Reviews

Gillian Tett in the Financial Times, June 2021

Thus the fact that I grew up seeing empty jam jars stored for the future made it seem natural to reuse them. Harvesting bilberries from moorland bushes prompted me to scan the ground around my feet (and recoil from litter). Later, being surrounded by the constant use and disposal of plastic bags in shops instilled a different mindset.

The question we collectively face now is whether we can reshape our habits — and habitus — again. And as Josh Berson … argues in a fascinating new book The Human Scaffold, the issue is not just about material goods: social, emotional and biological patterns also matter deeply.

“Stuff is what’s prominent in archaeological assemblages, not to say our own everyday lives,” he writes. “But that’s a recent phenomenon. If we look at the deep history of human adaptation to climate change, we see stuff playing a subsidiary role.”

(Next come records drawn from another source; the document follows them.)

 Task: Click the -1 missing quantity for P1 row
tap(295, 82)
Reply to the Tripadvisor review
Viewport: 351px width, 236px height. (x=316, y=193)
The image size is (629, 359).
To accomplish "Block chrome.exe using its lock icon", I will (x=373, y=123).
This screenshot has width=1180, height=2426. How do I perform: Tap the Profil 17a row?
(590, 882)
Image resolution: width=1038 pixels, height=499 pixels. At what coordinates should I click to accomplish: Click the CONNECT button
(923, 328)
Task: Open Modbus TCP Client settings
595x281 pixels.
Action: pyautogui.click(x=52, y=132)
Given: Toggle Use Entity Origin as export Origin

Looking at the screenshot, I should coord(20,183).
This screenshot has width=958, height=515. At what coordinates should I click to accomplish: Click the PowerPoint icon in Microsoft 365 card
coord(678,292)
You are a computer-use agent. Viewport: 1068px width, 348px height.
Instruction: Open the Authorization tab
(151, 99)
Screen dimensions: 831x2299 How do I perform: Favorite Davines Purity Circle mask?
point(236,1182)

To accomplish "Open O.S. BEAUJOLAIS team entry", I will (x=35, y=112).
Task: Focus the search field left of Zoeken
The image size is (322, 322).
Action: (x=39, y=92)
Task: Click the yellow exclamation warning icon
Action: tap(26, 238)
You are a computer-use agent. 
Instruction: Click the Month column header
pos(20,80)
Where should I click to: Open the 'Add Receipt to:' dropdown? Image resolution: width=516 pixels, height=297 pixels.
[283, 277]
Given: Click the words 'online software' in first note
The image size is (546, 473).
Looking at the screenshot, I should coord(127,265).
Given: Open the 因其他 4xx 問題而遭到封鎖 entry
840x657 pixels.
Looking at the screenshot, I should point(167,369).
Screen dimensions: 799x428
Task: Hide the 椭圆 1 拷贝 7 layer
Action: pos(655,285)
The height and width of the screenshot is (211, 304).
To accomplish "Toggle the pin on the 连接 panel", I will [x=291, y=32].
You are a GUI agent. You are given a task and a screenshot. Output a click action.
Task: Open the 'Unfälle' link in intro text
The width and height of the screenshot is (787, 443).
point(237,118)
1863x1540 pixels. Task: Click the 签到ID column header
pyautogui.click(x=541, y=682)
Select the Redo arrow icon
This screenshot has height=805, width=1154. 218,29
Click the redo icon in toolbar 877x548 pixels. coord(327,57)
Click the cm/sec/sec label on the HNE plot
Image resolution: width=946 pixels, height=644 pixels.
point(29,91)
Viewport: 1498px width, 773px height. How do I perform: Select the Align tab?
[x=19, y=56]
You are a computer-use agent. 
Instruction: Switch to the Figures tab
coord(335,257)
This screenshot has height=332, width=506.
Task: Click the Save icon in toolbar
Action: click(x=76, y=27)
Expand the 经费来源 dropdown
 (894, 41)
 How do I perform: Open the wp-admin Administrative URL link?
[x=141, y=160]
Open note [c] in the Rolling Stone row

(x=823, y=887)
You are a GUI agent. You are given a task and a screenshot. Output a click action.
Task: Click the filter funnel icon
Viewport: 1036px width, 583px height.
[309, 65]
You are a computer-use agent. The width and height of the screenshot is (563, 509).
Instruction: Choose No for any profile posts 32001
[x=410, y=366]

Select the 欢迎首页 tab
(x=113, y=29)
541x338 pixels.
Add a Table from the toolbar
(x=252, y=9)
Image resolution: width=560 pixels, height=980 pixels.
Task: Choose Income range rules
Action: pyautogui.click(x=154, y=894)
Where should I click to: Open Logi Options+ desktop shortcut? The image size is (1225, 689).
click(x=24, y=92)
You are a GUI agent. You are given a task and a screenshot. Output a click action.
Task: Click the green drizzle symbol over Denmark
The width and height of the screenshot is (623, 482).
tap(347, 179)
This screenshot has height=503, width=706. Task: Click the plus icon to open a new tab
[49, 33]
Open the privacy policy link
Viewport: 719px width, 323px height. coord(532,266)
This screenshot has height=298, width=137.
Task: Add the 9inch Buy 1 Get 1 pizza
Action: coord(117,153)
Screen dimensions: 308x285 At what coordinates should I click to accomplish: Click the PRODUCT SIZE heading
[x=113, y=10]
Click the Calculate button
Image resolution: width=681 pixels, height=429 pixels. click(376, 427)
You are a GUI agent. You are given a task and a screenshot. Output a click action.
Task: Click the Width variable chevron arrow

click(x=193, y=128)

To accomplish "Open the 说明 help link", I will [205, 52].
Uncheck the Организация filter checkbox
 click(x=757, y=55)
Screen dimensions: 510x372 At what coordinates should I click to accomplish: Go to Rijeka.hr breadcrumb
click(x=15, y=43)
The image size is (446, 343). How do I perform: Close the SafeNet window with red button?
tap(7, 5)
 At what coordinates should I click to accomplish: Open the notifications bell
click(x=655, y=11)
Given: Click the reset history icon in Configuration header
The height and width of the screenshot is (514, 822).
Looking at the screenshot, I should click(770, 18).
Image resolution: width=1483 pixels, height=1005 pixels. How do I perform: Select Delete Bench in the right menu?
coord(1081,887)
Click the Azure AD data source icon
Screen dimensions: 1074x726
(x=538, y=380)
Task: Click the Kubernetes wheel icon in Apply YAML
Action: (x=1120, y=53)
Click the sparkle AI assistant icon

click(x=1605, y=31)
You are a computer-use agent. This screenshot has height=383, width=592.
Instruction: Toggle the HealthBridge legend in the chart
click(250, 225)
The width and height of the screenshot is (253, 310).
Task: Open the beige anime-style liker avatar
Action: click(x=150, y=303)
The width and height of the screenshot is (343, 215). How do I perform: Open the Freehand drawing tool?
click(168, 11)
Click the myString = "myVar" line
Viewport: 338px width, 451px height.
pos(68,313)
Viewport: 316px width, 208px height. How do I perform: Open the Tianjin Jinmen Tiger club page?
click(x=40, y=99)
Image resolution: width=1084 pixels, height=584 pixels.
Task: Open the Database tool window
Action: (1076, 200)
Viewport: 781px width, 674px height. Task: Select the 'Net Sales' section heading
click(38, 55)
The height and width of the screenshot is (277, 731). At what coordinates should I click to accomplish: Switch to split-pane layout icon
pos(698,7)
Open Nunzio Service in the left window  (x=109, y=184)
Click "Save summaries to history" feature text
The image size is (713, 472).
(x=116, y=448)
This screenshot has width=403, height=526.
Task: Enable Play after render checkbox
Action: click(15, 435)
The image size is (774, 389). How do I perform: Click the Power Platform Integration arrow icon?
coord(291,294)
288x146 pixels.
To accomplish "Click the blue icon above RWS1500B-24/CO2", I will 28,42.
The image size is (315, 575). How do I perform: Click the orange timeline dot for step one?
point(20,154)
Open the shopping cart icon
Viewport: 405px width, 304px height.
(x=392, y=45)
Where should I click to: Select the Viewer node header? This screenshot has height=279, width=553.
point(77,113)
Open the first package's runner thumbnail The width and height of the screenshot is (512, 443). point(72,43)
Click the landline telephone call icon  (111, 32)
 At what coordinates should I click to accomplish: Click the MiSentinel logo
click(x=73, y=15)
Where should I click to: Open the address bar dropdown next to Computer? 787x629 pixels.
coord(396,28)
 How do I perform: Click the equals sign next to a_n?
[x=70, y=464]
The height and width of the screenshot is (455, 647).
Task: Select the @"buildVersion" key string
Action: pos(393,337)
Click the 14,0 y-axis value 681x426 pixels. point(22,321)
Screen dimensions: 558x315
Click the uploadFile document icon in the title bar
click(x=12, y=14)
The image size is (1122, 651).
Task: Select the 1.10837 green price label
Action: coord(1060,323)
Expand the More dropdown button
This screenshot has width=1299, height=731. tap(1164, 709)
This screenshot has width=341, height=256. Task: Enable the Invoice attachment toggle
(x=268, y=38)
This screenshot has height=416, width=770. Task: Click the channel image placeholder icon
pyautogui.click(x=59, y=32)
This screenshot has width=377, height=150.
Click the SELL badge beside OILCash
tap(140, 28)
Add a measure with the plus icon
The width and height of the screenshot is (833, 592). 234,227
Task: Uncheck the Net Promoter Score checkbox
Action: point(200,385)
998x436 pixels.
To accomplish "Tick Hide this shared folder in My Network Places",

UC Faculty Senate Editorial Committee, endorsing The Human Scaffold

A rare case of a true high-level crossover book, one that offers really useful, life and methods-enhancing concepts and ideas for scholars … yet open and flexible to other kinds of readers, people who are looking for a way to live adaptively. Cleanly and elegantly written, it is also understated to an extreme, stylistically graceful yet humble, modeling the concept of epistemic humility that is one of the book’s key concepts. … Berson offers a stylistics of living with calm and flexible resolution, with an adaptive mobility that was awesome to read at just this time of pandemic failure, when the scaffold is all we have in a time of nothing stored, nothing guaranteed in the way of resources.

Review of The Meat Question, CHOICE, May 2020

Humans’ relationship to food is complicated, and that holds especially true for meat. Must we consume it? Did it make us human? Will we consume more meat as affluence rises around the globe? The first half of Berson’s book is a thorough, imaginative, and compelling rebuttal of the pervasive argument that our hominid antecedents and more modern human ancestors made meat a staple of their diet. Drawing from a range of disciplines, Berson … identifies telling assumptions about human evolution and marshals an impressive array of evidence that dispels the myth that meat consumption is central to human existence. In the remainder of the book, he makes an even more critical contribution: a case against the widespread assertion that demand for meat is elastic, which proves to be unfounded. He then presents the case for meat as an economically precarious food, one that occasions oppression across species lines. The intersection of food and violence, including the vast exploitation of human and animal populations, removed from mainstream view — or met with a shrug, as Berson aptly observes — is the crux of this timely work, which is ideal for students of development, economics, and animal studies.